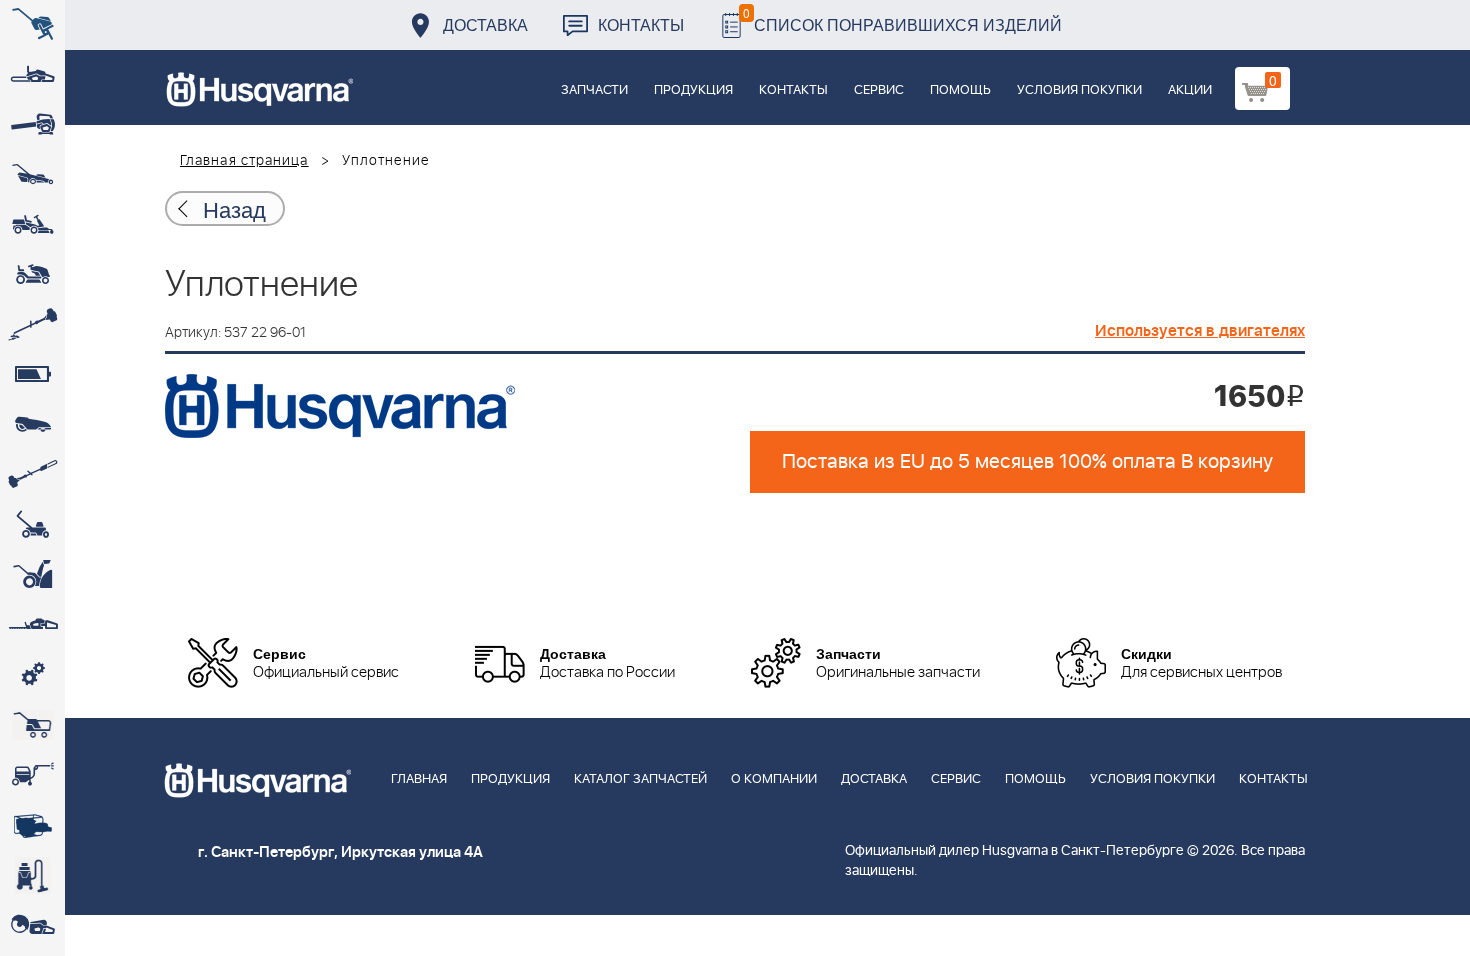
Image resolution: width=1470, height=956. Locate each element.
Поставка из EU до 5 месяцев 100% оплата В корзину (1027, 462)
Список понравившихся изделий (902, 19)
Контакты (641, 24)
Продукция (693, 90)
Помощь (960, 90)
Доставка (485, 24)
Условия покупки (1079, 90)
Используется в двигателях (1200, 331)
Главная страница (244, 161)
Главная (419, 779)
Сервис (879, 90)
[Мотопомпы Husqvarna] (32, 825)
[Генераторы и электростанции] (32, 725)
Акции (1190, 90)
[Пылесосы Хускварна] (32, 875)
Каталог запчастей (640, 779)
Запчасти (594, 90)
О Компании (774, 779)
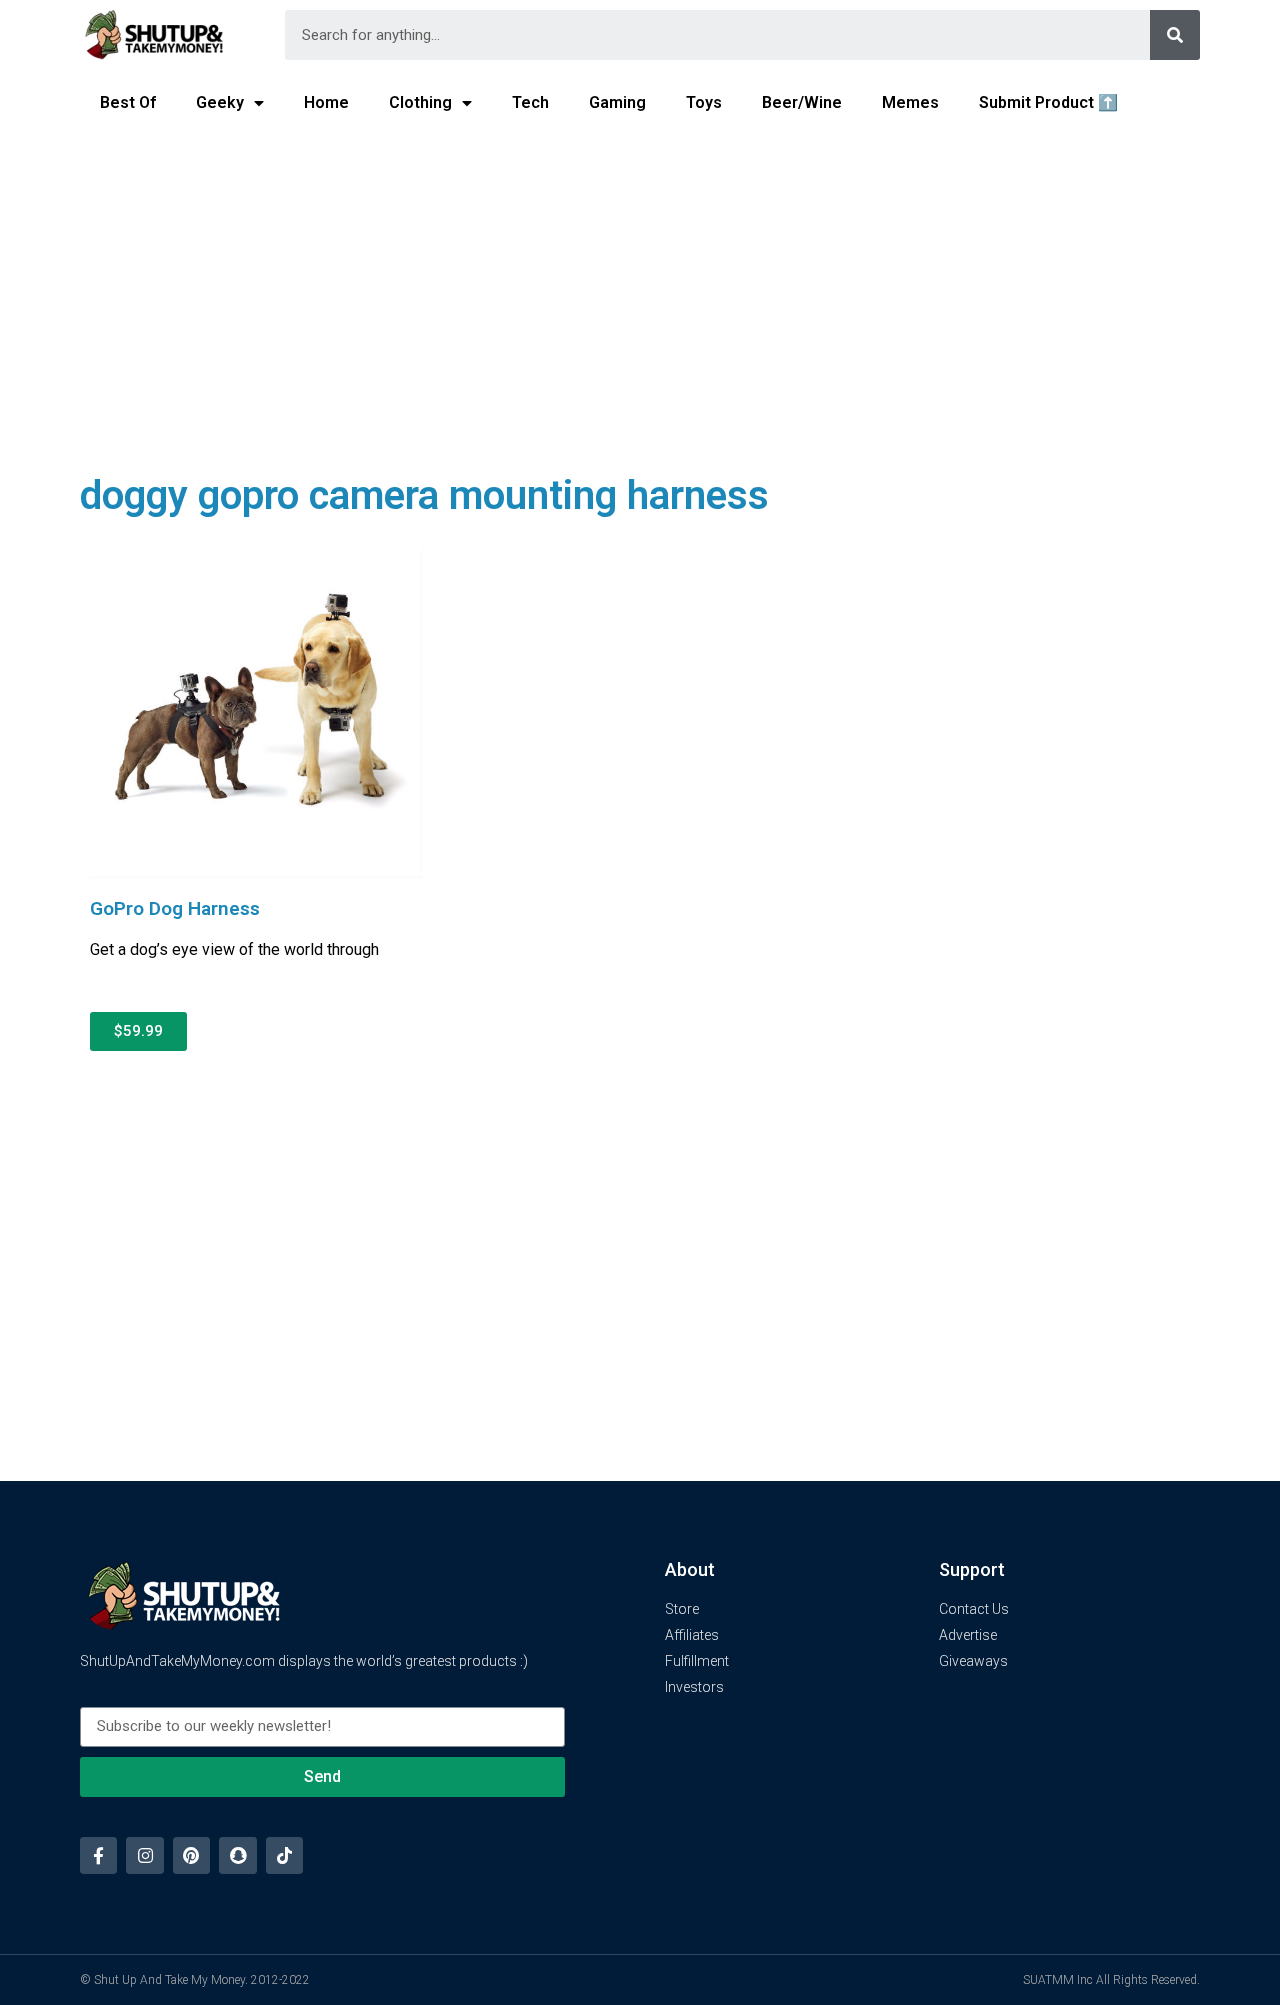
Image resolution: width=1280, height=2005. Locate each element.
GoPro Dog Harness (175, 908)
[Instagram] (144, 1855)
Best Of (128, 102)
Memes (910, 102)
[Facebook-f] (98, 1855)
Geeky (220, 102)
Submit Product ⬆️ (1048, 102)
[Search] (1175, 35)
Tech (530, 102)
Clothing (420, 102)
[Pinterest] (191, 1855)
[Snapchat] (237, 1855)
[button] (138, 1031)
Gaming (617, 102)
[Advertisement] (640, 286)
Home (326, 102)
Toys (704, 102)
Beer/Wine (802, 102)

■ ■ ■ ■ ■ ■ ■

- Assigned task -
If a line in the material above contains "height", show that line.

- Exercise solution -
Image resolution: width=1470, height=956. Locate each element.
Image resolution: width=1280, height=2005. Locate each element.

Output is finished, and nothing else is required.